═══ EXCERPTED TEXT

PaddlePaddle / Paddle

PArallel Distributed Deep LEarning: Machine Learning Framework from Industrial Practice (『飞桨』核心框架,深度学习&机器学习高性能单机、分布式训练和跨平台部署)
http://www.paddlepaddle.org/
Apache License 2.0
22.23k stars 5.58k forks source link

Memory leaks when doing CPU inference with MKLDNN #25506

Closed cryoco closed 4 years ago

cryoco commented 4 years ago

System information Paddle version: 1.8.2 Paddle With CUDA: False OS: Ubuntu 16.04 CPU: 16 Intel(R) Xeon(R) CPU E5-2620 v3 @ 2.40GHz Python version: 3.5.2 CUDA version: 9.0.176 cuDNN version: None.None.None Nvidia driver version: None API information: inference configuration

config.disable_gpu()
config.enable_mkldnn()
config.set_cpu_math_library_num_threads(4)

══════
═══ DATASET EXCERPT

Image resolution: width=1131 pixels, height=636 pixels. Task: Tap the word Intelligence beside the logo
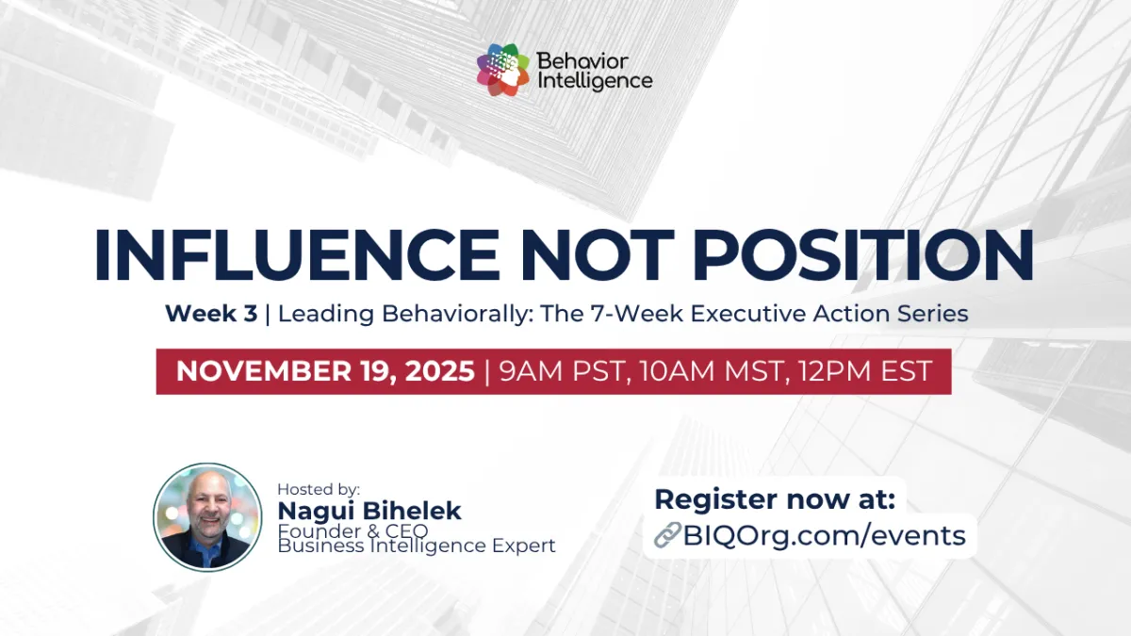[594, 82]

══════

__DIRECTIONS FOR THIS TASK__
Can you return, word for word, the part of the Paddle memory-leak issue above that opens with the words containing "System information Paddle" and closes with "config.disable_gpu()"?

__RESPONSE FOR THIS EXERCISE__
System information Paddle version: 1.8.2 Paddle With CUDA: False OS: Ubuntu 16.04 CPU: 16 Intel(R) Xeon(R) CPU E5-2620 v3 @ 2.40GHz Python version: 3.5.2 CUDA version: 9.0.176 cuDNN version: None.None.None Nvidia driver version: None API information: inference configuration

config.disable_gpu()